Inside of the src folder we have a folder named team48_autodiff_package which includes most of our central modules. This includes:
  - dual.py: contains the dual class and the overloaded functions for the DualNumber class
  - AutoDiff.py: contains the AutoDiff class that returns the derivative value for a value and function as specified in the example in the 'How to Use' section above.
  - ad.py: helper functions for testing and AutoDiff functions 

## Tests and Running
Our tests for the code are in the tests folder. All of the tests can be run with the pytest command. These are integrated into our workflow using GitHub workflows. We have 3 files, test_dual.py, test_forward_ad.py, and test_ad.py that test each of the corresponding files in src/team48_autodiff_package. To run these tests, ensure that you are in the root directory and have installed the necessary dependencies and packages (this is in the how to use section). Then use `pytest` to run the tests. Our tests cover 94% of the code in src/team48_autodiff_package. 

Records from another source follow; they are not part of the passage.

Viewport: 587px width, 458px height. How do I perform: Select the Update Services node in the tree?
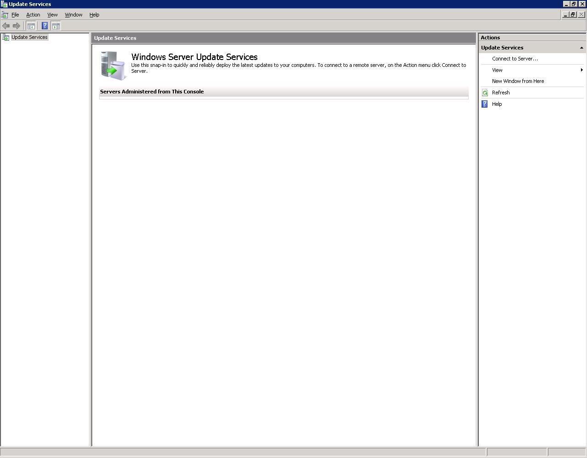coord(29,37)
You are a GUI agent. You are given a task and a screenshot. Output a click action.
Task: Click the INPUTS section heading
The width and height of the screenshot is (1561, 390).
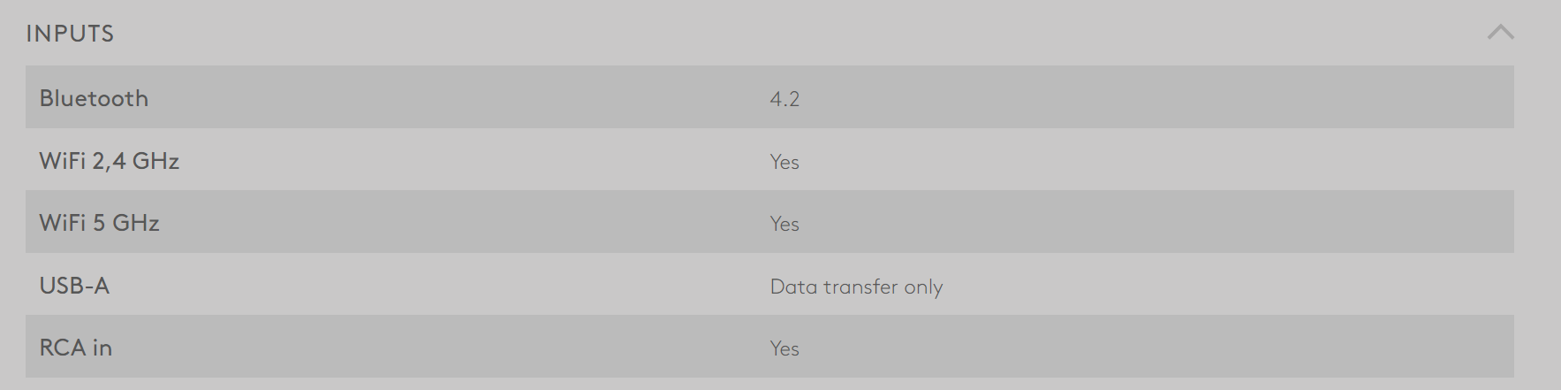tap(70, 34)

Our package can be installed as specified in the `How to Use Our Package` section.

# Implementation:
Below are the two classes that we implemented in our package. The Dual Numbers class serves not only as a core class, but also as a core data stucture necessary for effective forward automatic differentiation. Details about the classes are specified below.
- **DualNumber class**:
  - Attributes: 
    - real: a real number part of type float or int
    - dual: a dual number part of type float or int
  - Methods:
    - We overloaded some of the following elementary operations to correctly work for dual numbers as abstractly explained in the background section. The derivative is thus saved as the dual component of the DualNumber. 
    - Overloaded methods:
      - +, -, \, *, **, ==, __neg__ 
      -sin()
      -cos()
      -tan()
      -exp()
      -log()
      -sqrt()

- **AutoDiff class**: 
  - Attributes: 
    - func: An input function associated with the object
    - Methods
      - A given instance of the class can be passed a value (at this time a float or int) and will return the evaluated derivative value at the parameter value; the derivative is returned. 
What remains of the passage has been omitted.